I should also be honest and cop to the fact that, at least at a subconscious level, I was expecting to find at least one chaste, marriagable girl who loved god and wanted to be a wife and mother. That illusion was dispelled rather quickly. If anything, the Muslim girls I met were even better at lying to their fathers about what they were up to on Friday evenings. I doubt any of the occasional visitors to chez Boxer will be surprised at this.

In any case, I found it all very interesting and philosophical. Muslims are much closer to Mormons, in that they don’t worry about stuff like the mystery of the trinity, though (also like Mormons) they hold that Jesus was a decent guy, who may or may not have existed, and we can learn from the literary character. There are no saints to venerate. Just pray to God and you’re good. Like Mormons, they frown on depictions of God. There is no iconography.

Qur’an, which is considerably harder to read than the New Testament, is supplemented by commentary, the details of which may or may not be taken seriously by one believer or the next, and is endlessly argued about on Friday evening by the old men.

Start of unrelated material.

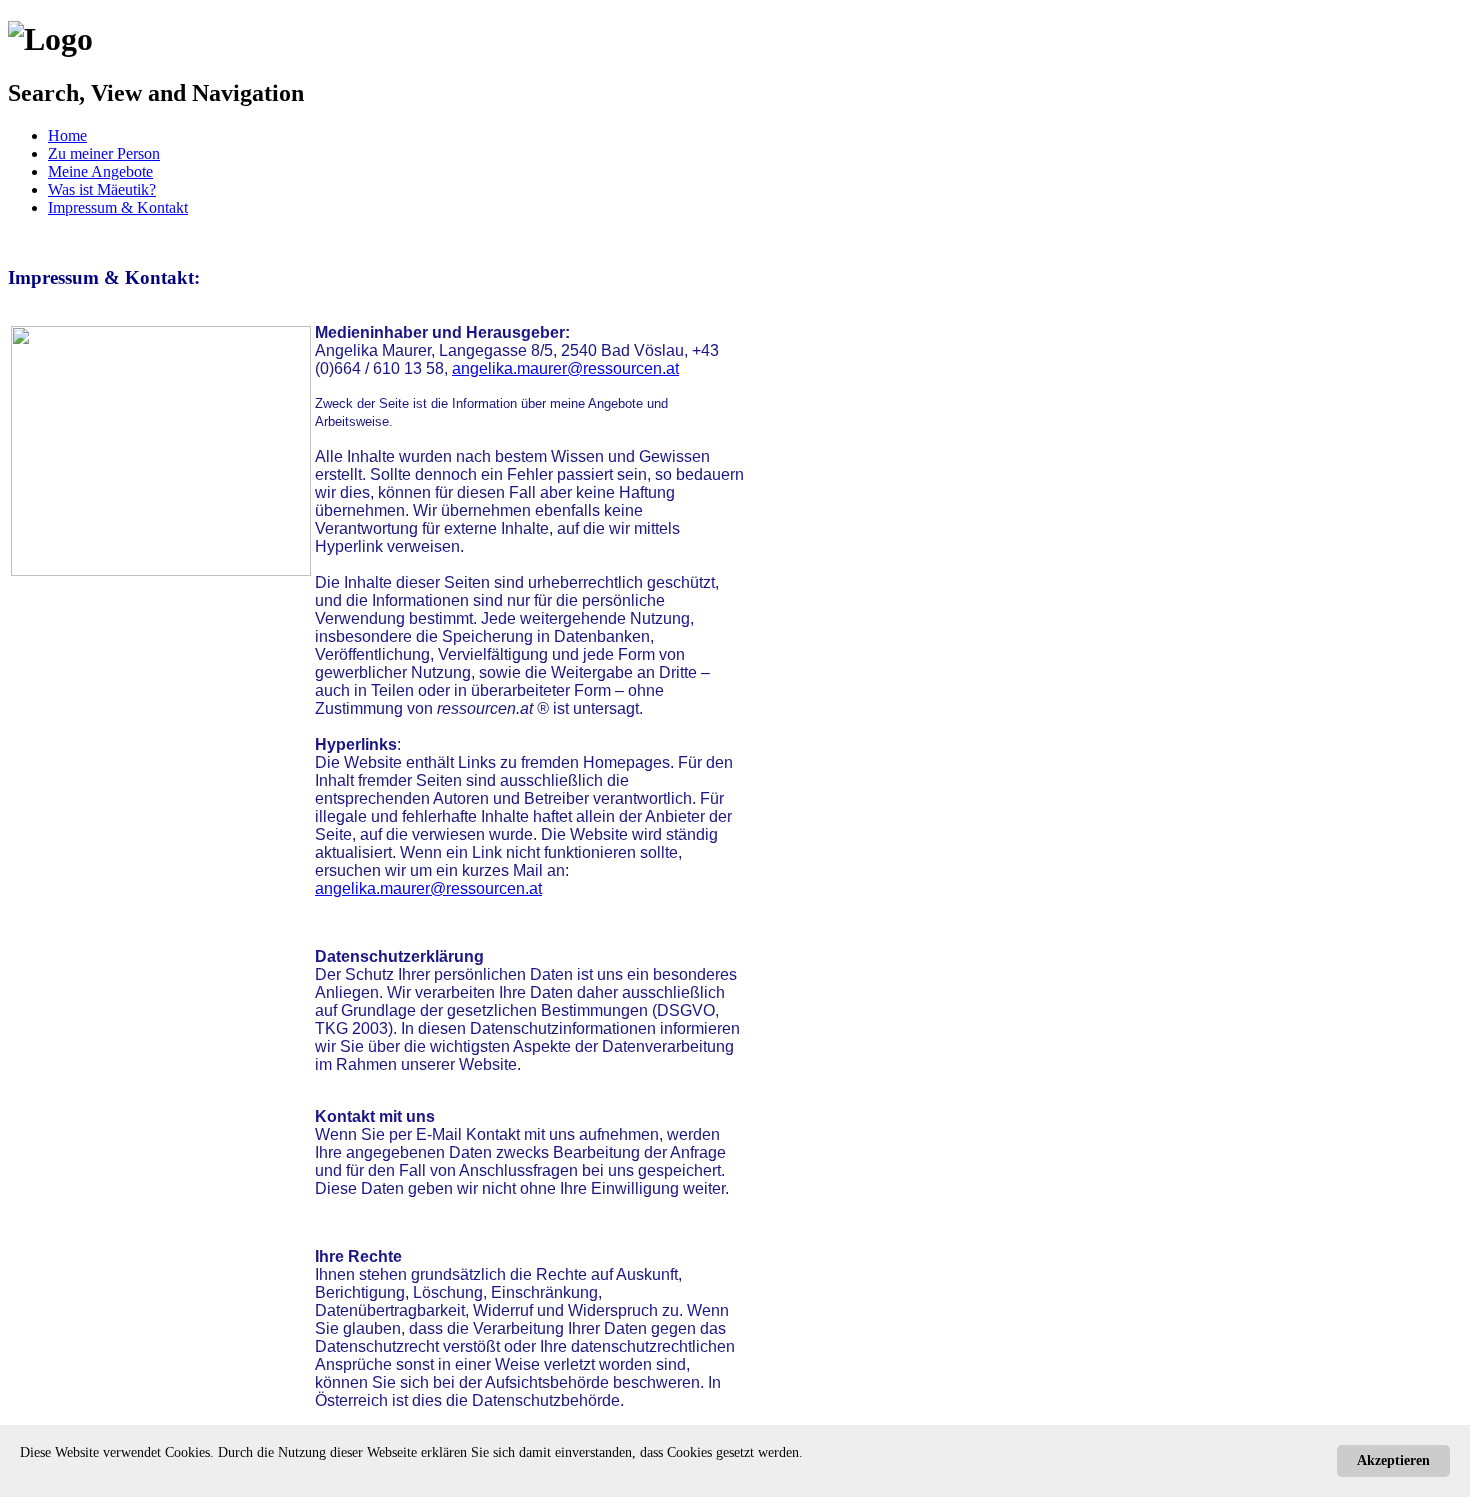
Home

My education was aided by the fact that everyone in the place was totally on board with me touristing through their community. I had done my undergraduate work at a Jesuit university, and had become used to being told that I couldn’t take communion, or dip my hand in the holy water, or any of the other stuff. That wasn’t the case here. “Yes, you can pray with us… what a dumb question… kneel by me and follow along…”

The preacher, a big blond Bosnian, who played basketball in the courts outside on the weekend, acted shocked when I casually mentioned I wasn’t a member. He had the idea that I had converted a long time before. “Have you ever thought about saying shahada? We’d love to have you officially.”

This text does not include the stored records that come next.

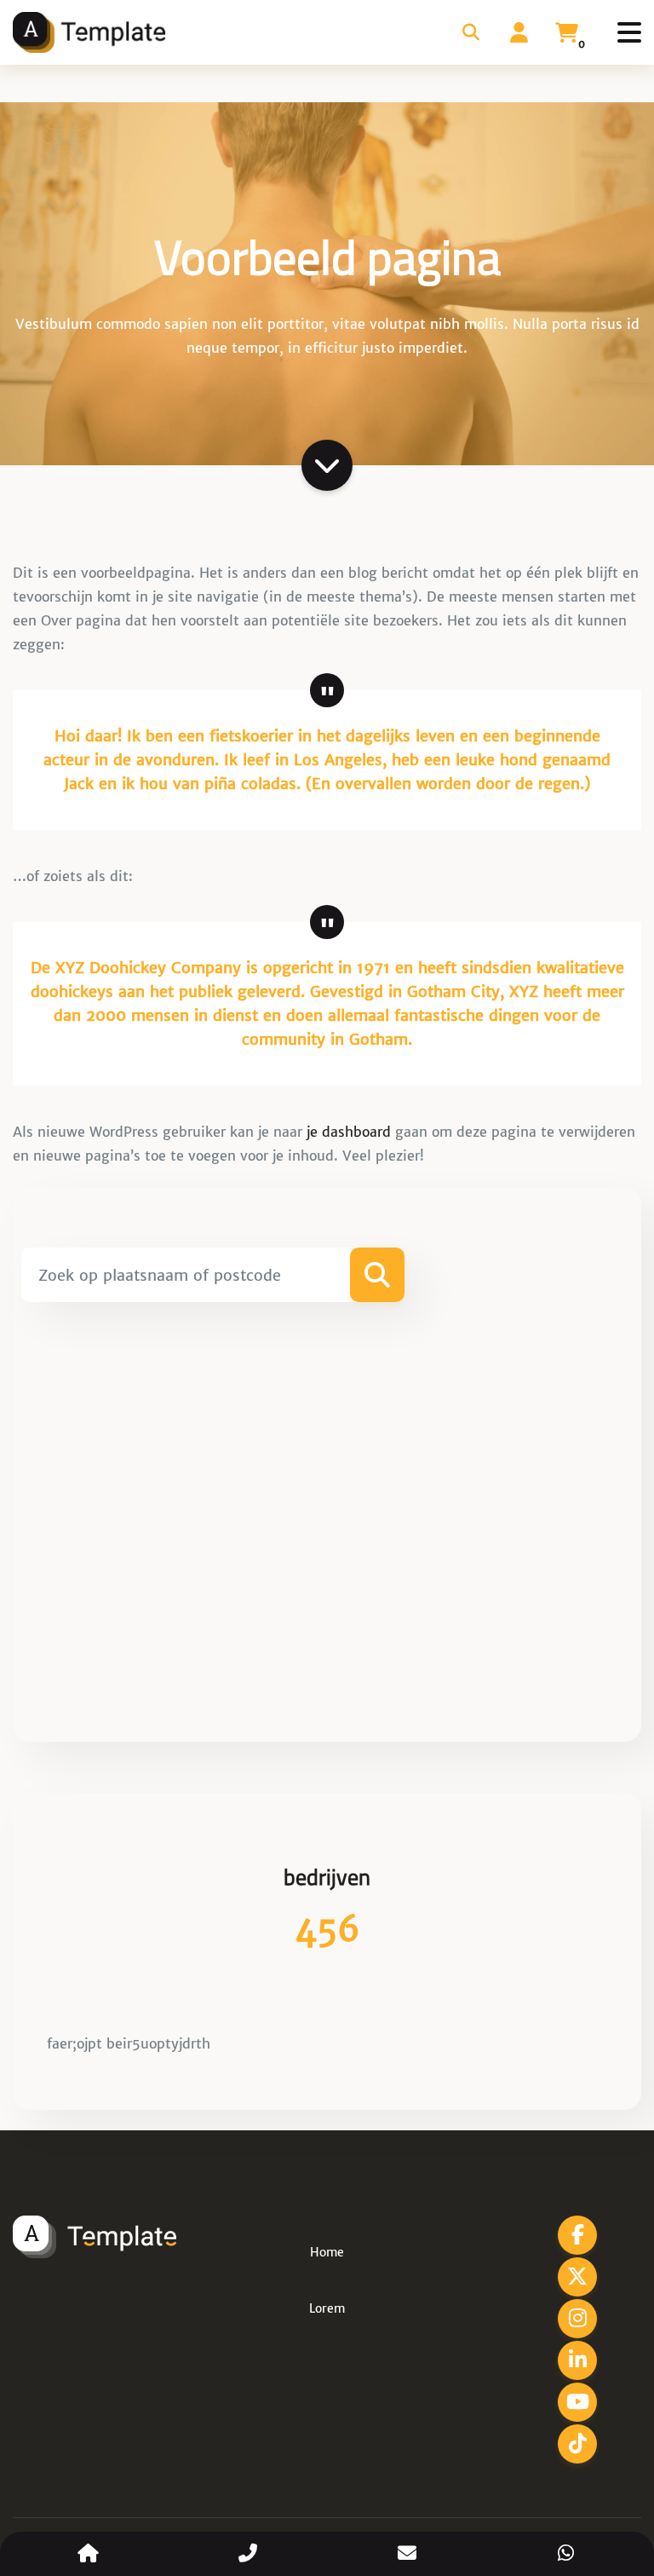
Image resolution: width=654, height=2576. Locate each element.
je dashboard (349, 1131)
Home (327, 2252)
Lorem (327, 2308)
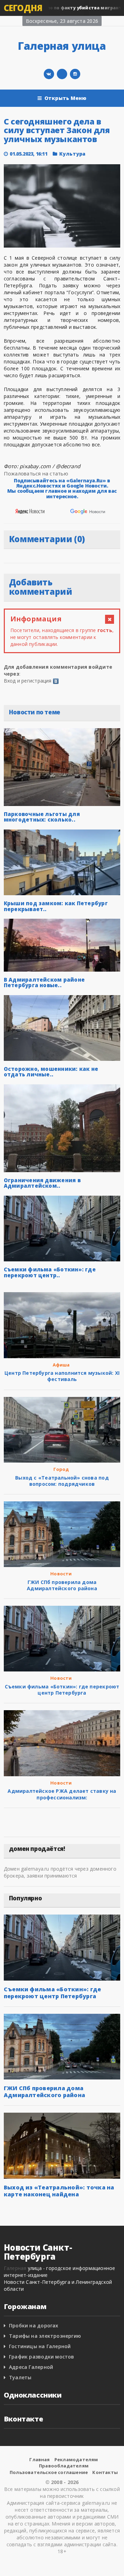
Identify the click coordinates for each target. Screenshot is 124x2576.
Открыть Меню (65, 98)
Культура (72, 153)
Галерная (15, 2268)
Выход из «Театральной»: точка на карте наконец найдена (59, 2191)
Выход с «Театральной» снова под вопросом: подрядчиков (62, 1480)
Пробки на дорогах (34, 2325)
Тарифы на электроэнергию (45, 2336)
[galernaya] (75, 74)
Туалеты (20, 2377)
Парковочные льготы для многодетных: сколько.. (42, 816)
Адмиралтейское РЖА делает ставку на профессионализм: (62, 1794)
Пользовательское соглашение (49, 2472)
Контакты (105, 2472)
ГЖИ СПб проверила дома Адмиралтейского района (62, 1585)
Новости (61, 1573)
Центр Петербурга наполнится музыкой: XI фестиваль (62, 1376)
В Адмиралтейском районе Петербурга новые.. (44, 982)
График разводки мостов (41, 2356)
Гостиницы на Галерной (40, 2346)
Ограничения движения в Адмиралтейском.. (42, 1183)
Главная (39, 2459)
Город (61, 1469)
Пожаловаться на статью (36, 473)
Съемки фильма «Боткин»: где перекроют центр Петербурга (62, 1689)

“I don’t believe in God,” I replied.

“So what?” This was his response, and just as quickly, “you can be a bad Muslim, like most of the rest of the people here.”

Today, I live in a Catholic town, so I’m back hanging out at vigil mass on Saturday evenings. Most of the people I chill with surely think I’m a Catholic; though, out of respect, I don’t go up and take the eucharist. I’ve got the moves down. I’ll never believe in God, but I enjoy the aesthetics of it all. Anyway, religion isn’t about believing in nonsense. It’s about doing things that make your life and your community better.

4 thoughts on “The Eternal Tourist

  1. Feminism is inextricably tied to Progressivism, of which it is an outgrowth, with both ideologies supplementing each other. The beauty in Islam is that more than any other religion, Islam is THE anti-Progressivism. You can’t reconcile Islam and nihilistic modernism – the former ruthlessly devours the latter. Therefore, there’s still hope in the world for men.